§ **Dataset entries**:

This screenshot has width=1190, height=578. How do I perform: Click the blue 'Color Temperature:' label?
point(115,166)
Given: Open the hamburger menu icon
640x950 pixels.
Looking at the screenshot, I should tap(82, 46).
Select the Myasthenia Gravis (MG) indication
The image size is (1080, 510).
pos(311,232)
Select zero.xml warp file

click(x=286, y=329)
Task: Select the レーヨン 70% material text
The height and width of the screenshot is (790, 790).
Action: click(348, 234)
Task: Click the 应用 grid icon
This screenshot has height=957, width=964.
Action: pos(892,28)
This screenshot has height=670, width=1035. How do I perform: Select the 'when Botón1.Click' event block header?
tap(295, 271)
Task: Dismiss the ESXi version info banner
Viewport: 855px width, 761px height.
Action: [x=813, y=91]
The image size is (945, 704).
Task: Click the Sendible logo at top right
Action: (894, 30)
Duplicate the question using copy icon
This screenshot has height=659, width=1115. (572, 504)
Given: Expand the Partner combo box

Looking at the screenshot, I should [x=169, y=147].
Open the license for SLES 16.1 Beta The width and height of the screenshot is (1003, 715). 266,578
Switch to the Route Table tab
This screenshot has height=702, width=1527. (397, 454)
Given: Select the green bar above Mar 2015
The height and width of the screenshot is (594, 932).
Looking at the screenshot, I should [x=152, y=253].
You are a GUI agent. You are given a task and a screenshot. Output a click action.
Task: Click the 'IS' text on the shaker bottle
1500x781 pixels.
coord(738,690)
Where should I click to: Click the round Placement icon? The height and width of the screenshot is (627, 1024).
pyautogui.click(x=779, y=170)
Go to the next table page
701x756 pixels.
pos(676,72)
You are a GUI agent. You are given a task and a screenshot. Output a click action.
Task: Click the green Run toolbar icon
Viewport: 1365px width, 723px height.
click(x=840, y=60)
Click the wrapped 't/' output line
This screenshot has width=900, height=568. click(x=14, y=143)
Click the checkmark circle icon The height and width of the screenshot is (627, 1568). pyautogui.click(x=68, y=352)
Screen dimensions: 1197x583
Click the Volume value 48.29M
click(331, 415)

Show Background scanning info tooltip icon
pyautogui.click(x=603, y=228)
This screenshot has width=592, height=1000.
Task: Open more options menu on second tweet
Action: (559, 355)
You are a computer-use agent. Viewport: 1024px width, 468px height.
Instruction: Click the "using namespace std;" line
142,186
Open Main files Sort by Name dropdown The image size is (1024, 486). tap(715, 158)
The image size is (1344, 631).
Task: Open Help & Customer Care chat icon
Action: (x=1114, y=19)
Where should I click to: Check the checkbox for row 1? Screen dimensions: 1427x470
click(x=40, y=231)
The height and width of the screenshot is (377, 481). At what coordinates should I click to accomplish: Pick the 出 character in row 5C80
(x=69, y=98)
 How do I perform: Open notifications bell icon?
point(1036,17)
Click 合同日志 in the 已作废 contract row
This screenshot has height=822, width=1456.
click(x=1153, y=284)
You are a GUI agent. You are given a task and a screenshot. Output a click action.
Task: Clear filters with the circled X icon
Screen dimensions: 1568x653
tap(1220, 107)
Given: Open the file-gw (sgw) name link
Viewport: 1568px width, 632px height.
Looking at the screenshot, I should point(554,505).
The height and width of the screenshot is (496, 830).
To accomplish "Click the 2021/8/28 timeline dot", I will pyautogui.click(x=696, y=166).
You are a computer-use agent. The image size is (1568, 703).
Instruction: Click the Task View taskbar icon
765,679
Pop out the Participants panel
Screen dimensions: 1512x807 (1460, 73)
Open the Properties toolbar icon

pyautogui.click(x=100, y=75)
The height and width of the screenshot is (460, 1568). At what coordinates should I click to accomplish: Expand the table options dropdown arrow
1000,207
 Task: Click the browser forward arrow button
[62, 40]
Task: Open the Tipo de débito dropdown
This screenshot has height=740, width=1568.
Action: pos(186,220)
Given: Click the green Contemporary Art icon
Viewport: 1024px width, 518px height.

§ **Exercise objective**: When the entries above are retyped, each line must stay exactly as it is.

§ **Task output**:
This screenshot has width=1190, height=578. How do I perform: Click the blue 'Color Temperature:' label?
point(115,166)
Given: Open the hamburger menu icon
640x950 pixels.
Looking at the screenshot, I should tap(82, 46).
Select the Myasthenia Gravis (MG) indication
The image size is (1080, 510).
pos(311,232)
Select zero.xml warp file

click(x=286, y=329)
Task: Select the レーヨン 70% material text
The height and width of the screenshot is (790, 790).
Action: click(348, 234)
Task: Click the 应用 grid icon
This screenshot has height=957, width=964.
Action: pos(892,28)
This screenshot has height=670, width=1035. How do I perform: Select the 'when Botón1.Click' event block header?
tap(295, 271)
Task: Dismiss the ESXi version info banner
Viewport: 855px width, 761px height.
Action: [x=813, y=91]
The image size is (945, 704).
Task: Click the Sendible logo at top right
Action: (894, 30)
Duplicate the question using copy icon
This screenshot has height=659, width=1115. (572, 504)
Given: Expand the Partner combo box

Looking at the screenshot, I should [x=169, y=147].
Open the license for SLES 16.1 Beta The width and height of the screenshot is (1003, 715). 266,578
Switch to the Route Table tab
This screenshot has height=702, width=1527. (397, 454)
Given: Select the green bar above Mar 2015
The height and width of the screenshot is (594, 932).
Looking at the screenshot, I should [x=152, y=253].
You are a GUI agent. You are given a task and a screenshot. Output a click action.
Task: Click the 'IS' text on the shaker bottle
1500x781 pixels.
coord(738,690)
Where should I click to: Click the round Placement icon? The height and width of the screenshot is (627, 1024).
pyautogui.click(x=779, y=170)
Go to the next table page
701x756 pixels.
pos(676,72)
You are a GUI agent. You are given a task and a screenshot. Output a click action.
Task: Click the green Run toolbar icon
Viewport: 1365px width, 723px height.
click(x=840, y=60)
Click the wrapped 't/' output line
This screenshot has width=900, height=568. click(x=14, y=143)
Click the checkmark circle icon The height and width of the screenshot is (627, 1568). pyautogui.click(x=68, y=352)
Screen dimensions: 1197x583
Click the Volume value 48.29M
click(331, 415)

Show Background scanning info tooltip icon
pyautogui.click(x=603, y=228)
This screenshot has width=592, height=1000.
Task: Open more options menu on second tweet
Action: (559, 355)
You are a computer-use agent. Viewport: 1024px width, 468px height.
Instruction: Click the "using namespace std;" line
142,186
Open Main files Sort by Name dropdown The image size is (1024, 486). tap(715, 158)
The image size is (1344, 631).
Task: Open Help & Customer Care chat icon
Action: (x=1114, y=19)
Where should I click to: Check the checkbox for row 1? Screen dimensions: 1427x470
click(x=40, y=231)
The height and width of the screenshot is (377, 481). At what coordinates should I click to accomplish: Pick the 出 character in row 5C80
(x=69, y=98)
 How do I perform: Open notifications bell icon?
point(1036,17)
Click 合同日志 in the 已作废 contract row
This screenshot has height=822, width=1456.
click(x=1153, y=284)
You are a GUI agent. You are given a task and a screenshot. Output a click action.
Task: Clear filters with the circled X icon
Screen dimensions: 1568x653
tap(1220, 107)
Given: Open the file-gw (sgw) name link
Viewport: 1568px width, 632px height.
Looking at the screenshot, I should point(554,505).
The height and width of the screenshot is (496, 830).
To accomplish "Click the 2021/8/28 timeline dot", I will pyautogui.click(x=696, y=166).
You are a computer-use agent. The image size is (1568, 703).
Instruction: Click the Task View taskbar icon
765,679
Pop out the Participants panel
Screen dimensions: 1512x807 (1460, 73)
Open the Properties toolbar icon

pyautogui.click(x=100, y=75)
The height and width of the screenshot is (460, 1568). At what coordinates should I click to accomplish: Expand the table options dropdown arrow
1000,207
 Task: Click the browser forward arrow button
[62, 40]
Task: Open the Tipo de débito dropdown
This screenshot has height=740, width=1568.
Action: pos(186,220)
Given: Click the green Contemporary Art icon
Viewport: 1024px width, 518px height.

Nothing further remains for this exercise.